▶ [EXERCISE DESCRIPTION]: What follows is a set of records; copy all of it exactly.

------

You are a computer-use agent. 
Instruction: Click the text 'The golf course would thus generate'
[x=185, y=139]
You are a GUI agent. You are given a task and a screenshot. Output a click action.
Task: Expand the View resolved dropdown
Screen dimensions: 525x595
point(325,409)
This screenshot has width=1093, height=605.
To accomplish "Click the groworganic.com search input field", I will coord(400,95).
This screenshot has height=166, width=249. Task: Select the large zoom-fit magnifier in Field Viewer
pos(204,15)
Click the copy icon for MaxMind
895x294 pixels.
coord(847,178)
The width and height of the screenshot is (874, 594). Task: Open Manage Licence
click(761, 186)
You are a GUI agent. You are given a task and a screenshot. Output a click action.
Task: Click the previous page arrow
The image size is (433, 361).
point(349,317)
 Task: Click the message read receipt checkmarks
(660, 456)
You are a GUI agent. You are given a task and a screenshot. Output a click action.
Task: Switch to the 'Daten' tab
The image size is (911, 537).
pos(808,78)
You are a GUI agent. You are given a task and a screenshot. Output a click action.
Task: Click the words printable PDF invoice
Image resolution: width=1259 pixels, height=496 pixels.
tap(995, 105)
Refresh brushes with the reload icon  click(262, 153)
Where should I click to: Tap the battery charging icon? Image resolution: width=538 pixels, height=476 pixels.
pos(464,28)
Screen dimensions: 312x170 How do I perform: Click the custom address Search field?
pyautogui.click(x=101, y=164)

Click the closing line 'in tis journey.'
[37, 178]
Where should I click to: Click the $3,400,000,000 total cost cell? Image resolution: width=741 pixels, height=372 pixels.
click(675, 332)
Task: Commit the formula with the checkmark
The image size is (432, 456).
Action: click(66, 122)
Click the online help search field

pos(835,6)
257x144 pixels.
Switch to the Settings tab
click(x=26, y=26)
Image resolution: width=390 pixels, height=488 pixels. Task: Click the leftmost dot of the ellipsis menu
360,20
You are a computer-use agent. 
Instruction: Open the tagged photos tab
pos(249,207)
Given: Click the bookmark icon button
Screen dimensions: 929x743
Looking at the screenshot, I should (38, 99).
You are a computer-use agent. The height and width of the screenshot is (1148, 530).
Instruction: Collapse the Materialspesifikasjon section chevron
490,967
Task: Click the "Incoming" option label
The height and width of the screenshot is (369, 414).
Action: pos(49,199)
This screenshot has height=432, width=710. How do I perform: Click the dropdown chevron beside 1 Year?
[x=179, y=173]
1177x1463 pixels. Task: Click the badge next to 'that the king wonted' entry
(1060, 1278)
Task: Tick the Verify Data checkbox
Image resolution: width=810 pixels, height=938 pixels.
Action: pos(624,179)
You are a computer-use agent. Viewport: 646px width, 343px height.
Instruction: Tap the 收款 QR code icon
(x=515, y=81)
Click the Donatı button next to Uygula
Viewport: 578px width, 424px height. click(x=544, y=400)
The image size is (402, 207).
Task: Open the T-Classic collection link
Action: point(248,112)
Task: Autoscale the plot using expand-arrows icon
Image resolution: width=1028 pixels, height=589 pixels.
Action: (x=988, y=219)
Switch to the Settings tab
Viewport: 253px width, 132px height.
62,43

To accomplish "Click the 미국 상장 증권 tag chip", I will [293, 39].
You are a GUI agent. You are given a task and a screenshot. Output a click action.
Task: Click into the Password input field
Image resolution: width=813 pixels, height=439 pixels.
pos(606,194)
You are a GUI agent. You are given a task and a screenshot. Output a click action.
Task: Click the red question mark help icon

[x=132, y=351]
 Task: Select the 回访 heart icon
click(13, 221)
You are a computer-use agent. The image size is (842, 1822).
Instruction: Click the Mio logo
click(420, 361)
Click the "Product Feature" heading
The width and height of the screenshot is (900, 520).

------

▶ [RESPONSE AREA]:
You are a computer-use agent. 
Instruction: Click the text 'The golf course would thus generate'
[x=185, y=139]
You are a GUI agent. You are given a task and a screenshot. Output a click action.
Task: Expand the View resolved dropdown
Screen dimensions: 525x595
point(325,409)
This screenshot has width=1093, height=605.
To accomplish "Click the groworganic.com search input field", I will coord(400,95).
This screenshot has height=166, width=249. Task: Select the large zoom-fit magnifier in Field Viewer
pos(204,15)
Click the copy icon for MaxMind
895x294 pixels.
coord(847,178)
The width and height of the screenshot is (874, 594). Task: Open Manage Licence
click(761, 186)
You are a GUI agent. You are given a task and a screenshot. Output a click action.
Task: Click the previous page arrow
The image size is (433, 361).
point(349,317)
 Task: Click the message read receipt checkmarks
(660, 456)
You are a GUI agent. You are given a task and a screenshot. Output a click action.
Task: Switch to the 'Daten' tab
The image size is (911, 537).
pos(808,78)
You are a GUI agent. You are given a task and a screenshot. Output a click action.
Task: Click the words printable PDF invoice
Image resolution: width=1259 pixels, height=496 pixels.
tap(995, 105)
Refresh brushes with the reload icon  click(262, 153)
Where should I click to: Tap the battery charging icon? Image resolution: width=538 pixels, height=476 pixels.
pos(464,28)
Screen dimensions: 312x170 How do I perform: Click the custom address Search field?
pyautogui.click(x=101, y=164)

Click the closing line 'in tis journey.'
[37, 178]
Where should I click to: Click the $3,400,000,000 total cost cell? Image resolution: width=741 pixels, height=372 pixels.
click(675, 332)
Task: Commit the formula with the checkmark
The image size is (432, 456).
Action: click(66, 122)
Click the online help search field

pos(835,6)
257x144 pixels.
Switch to the Settings tab
click(x=26, y=26)
Image resolution: width=390 pixels, height=488 pixels. Task: Click the leftmost dot of the ellipsis menu
360,20
You are a computer-use agent. 
Instruction: Open the tagged photos tab
pos(249,207)
Given: Click the bookmark icon button
Screen dimensions: 929x743
Looking at the screenshot, I should (38, 99).
You are a computer-use agent. The height and width of the screenshot is (1148, 530).
Instruction: Collapse the Materialspesifikasjon section chevron
490,967
Task: Click the "Incoming" option label
The height and width of the screenshot is (369, 414).
Action: pos(49,199)
This screenshot has height=432, width=710. How do I perform: Click the dropdown chevron beside 1 Year?
[x=179, y=173]
1177x1463 pixels. Task: Click the badge next to 'that the king wonted' entry
(1060, 1278)
Task: Tick the Verify Data checkbox
Image resolution: width=810 pixels, height=938 pixels.
Action: pos(624,179)
You are a computer-use agent. Viewport: 646px width, 343px height.
Instruction: Tap the 收款 QR code icon
(x=515, y=81)
Click the Donatı button next to Uygula
Viewport: 578px width, 424px height. click(x=544, y=400)
The image size is (402, 207).
Task: Open the T-Classic collection link
Action: point(248,112)
Task: Autoscale the plot using expand-arrows icon
Image resolution: width=1028 pixels, height=589 pixels.
Action: (x=988, y=219)
Switch to the Settings tab
Viewport: 253px width, 132px height.
62,43

To accomplish "Click the 미국 상장 증권 tag chip", I will [293, 39].
You are a GUI agent. You are given a task and a screenshot. Output a click action.
Task: Click into the Password input field
Image resolution: width=813 pixels, height=439 pixels.
pos(606,194)
You are a GUI agent. You are given a task and a screenshot. Output a click action.
Task: Click the red question mark help icon

[x=132, y=351]
 Task: Select the 回访 heart icon
click(13, 221)
You are a computer-use agent. The image size is (842, 1822).
Instruction: Click the Mio logo
click(420, 361)
Click the "Product Feature" heading
The width and height of the screenshot is (900, 520).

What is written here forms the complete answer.